Como a poupança rende de verdade
A regra mudou em 2012 e virou uma gangorra atrelada à Selic:
- Selic acima de 8,5% ao ano: a poupança rende 0,5% ao mês + TR (cerca de 6,17% ao ano fixo), independentemente de quanto a Selic subir. Aqui mora a armadilha: a Selic pode estar em 13%, e a poupança segue travada nos ~6,17%.
- Selic igual ou abaixo de 8,5%: rende 70% da Selic + TR.
O grande problema: nos períodos de juros altos, justamente quando a renda fixa mais paga, a poupança fica congelada nos 6,17% ao ano, enquanto um Tesouro Selic ou um CDB acompanham a taxa cheia. É como ter um carro que anda a 60 km/h no máximo enquanto todos os outros aceleram.
Poupança vs as alternativas
Todas as opções abaixo têm liquidez e segurança comparáveis à poupança, e todas rendem mais:
- Tesouro Selic: acompanha a Selic cheia, garantido pelo governo, resgate em 1 dia útil.
- CDB de liquidez diária (100%+ do CDI): resgate na hora, garantia do FGC.
- Conta remunerada de banco digital que rende perto de 100% do CDI.
Mesmo com o imposto de renda que essas opções pagam (e a poupança não), o rendimento líquido delas costuma superar a poupança com folga em cenários de juros médios e altos, que é a maior parte do tempo no Brasil.
Quando a poupança ainda serve
- Dinheiro de altíssimo giro: valores que entram e saem em dias, para quem não quer nem pensar.
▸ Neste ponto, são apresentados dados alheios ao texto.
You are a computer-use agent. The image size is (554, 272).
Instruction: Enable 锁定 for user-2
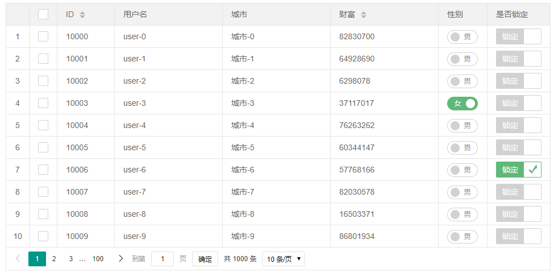coord(518,81)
A diferença em poucos dias é irrelevante.
- Quem ainda não tem conta em corretora: como primeiro passo, melhor guardar na poupança do que gastar. Mas é degrau, não destino.
- Simplicidade emocional: para quem só consegue guardar se for "invisível e sem risco nenhum de mexer". Vale mais uma poupança com dinheiro do que um Tesouro sem.
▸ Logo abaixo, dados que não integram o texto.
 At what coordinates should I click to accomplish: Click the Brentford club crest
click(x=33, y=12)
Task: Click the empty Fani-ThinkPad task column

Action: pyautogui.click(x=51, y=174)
O custo real do costume: R$ 20 mil na poupança rendendo ~6,17% versus um Tesouro Selic acompanhando uma Selic de ~12% pode significar centenas de reais a menos por ano, e o efeito se acumula com os juros compostos. Não é sobre "a poupança é péssima"; é sobre existir uma opção quase idêntica que rende mais. Migrar leva 10 minutos.
Em 10 anos, a diferença acumulada: R$ 20.000 rendendo 6,17% ao ano na poupança, sem nenhum aporte adicional, chegam a cerca de R$ 36.500 em 10 anos. O mesmo valor num Tesouro Selic ou CDB acompanhando uma Selic média de 11% ao ano (líquida de IR, considerando a alíquota de 15% para prazos longos) chega a aproximadamente R$ 51.700 no mesmo período, uma diferença de mais de R$ 15.000 apenas por escolher onde guardar o mesmo dinheiro, com o mesmo nível de segurança e liquidez. Não é uma questão de correr mais risco: é dinheiro deixado na mesa por inércia.